### WHAT THE EXERCISE ASKS
Please copy the records from the line containing "703x417 pixels. At" through the line containing "Action: click(677, 273)", replacing "icon" with "button" and changing nothing else. Give only those lines, without the pictures.

### DATA ROWS

.....

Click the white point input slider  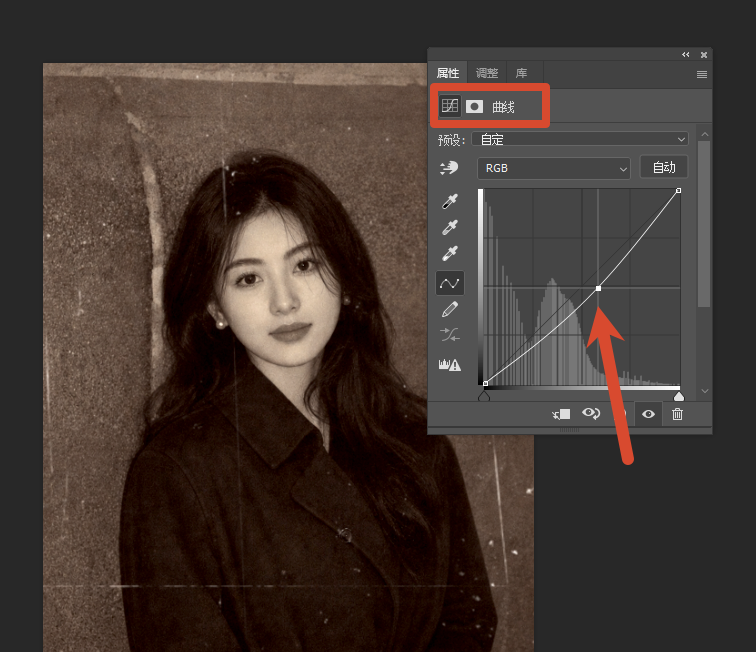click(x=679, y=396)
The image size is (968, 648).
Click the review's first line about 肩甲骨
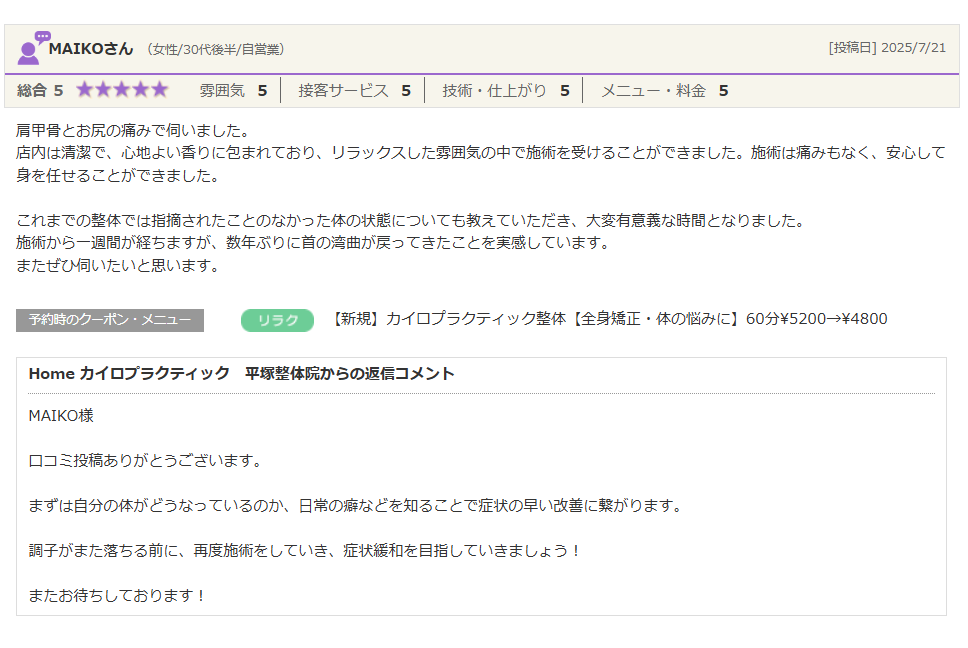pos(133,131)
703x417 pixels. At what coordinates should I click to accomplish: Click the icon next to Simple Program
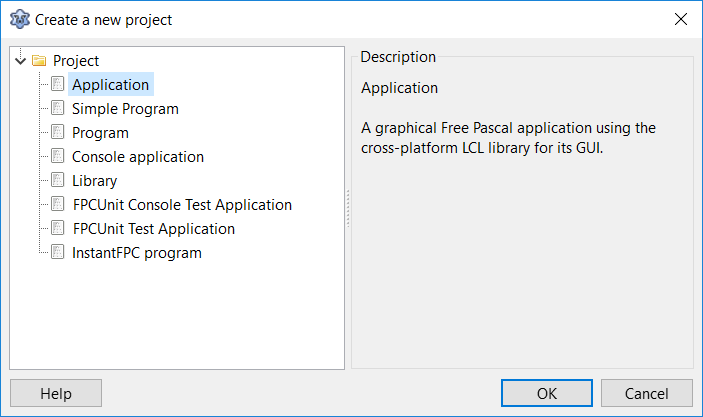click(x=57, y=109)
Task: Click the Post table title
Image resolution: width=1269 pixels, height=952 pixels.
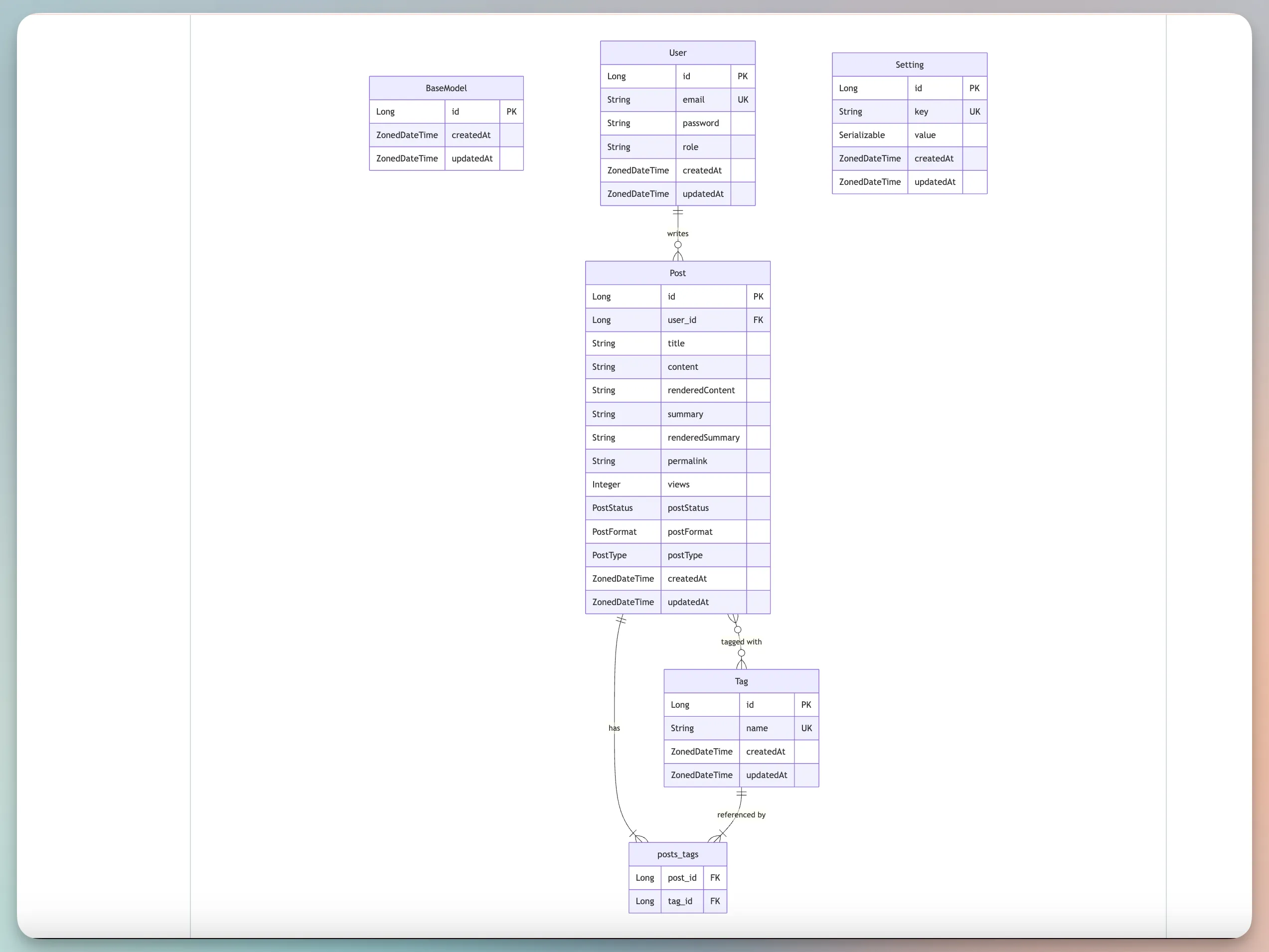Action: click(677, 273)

.....

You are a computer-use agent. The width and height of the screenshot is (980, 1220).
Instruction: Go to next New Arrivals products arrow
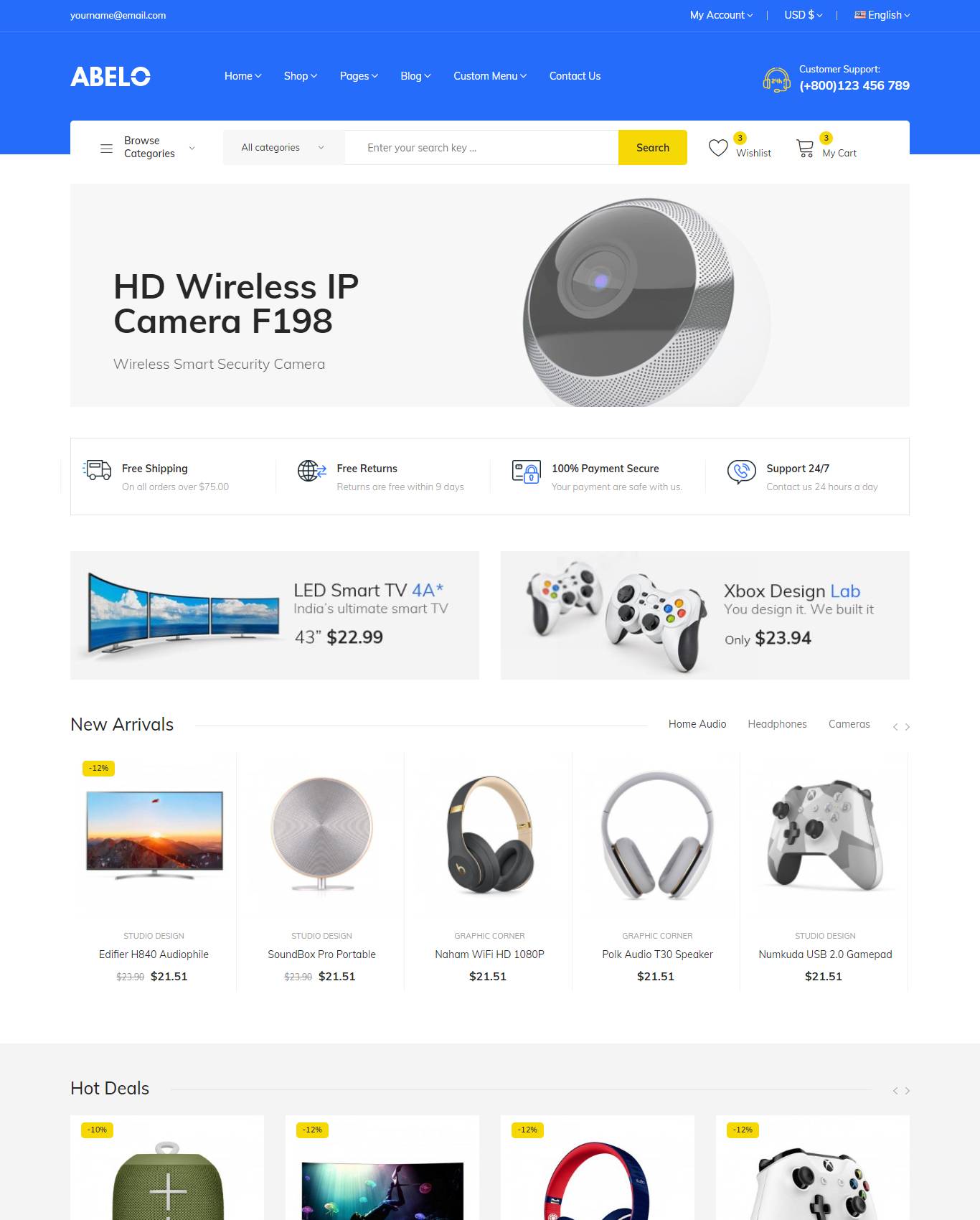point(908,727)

.....

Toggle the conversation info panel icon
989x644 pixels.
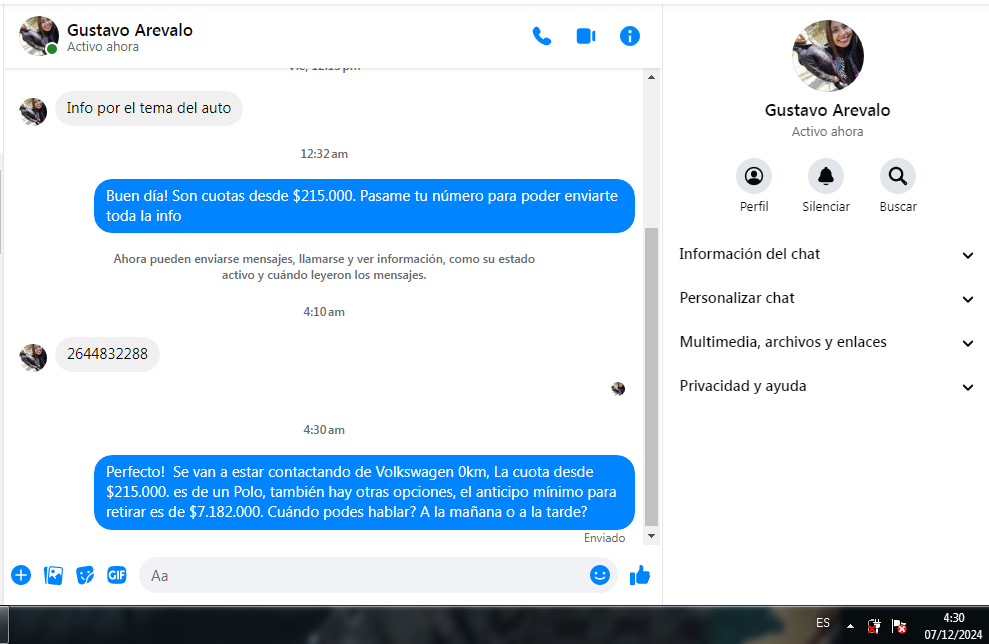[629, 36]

.....

### EXERCISE RESULT
703x417 pixels. At what coordinates should I click to accomplish: Click the button next to Simple Program
click(x=57, y=109)
Task: Click the Post table title
Image resolution: width=1269 pixels, height=952 pixels.
Action: click(677, 273)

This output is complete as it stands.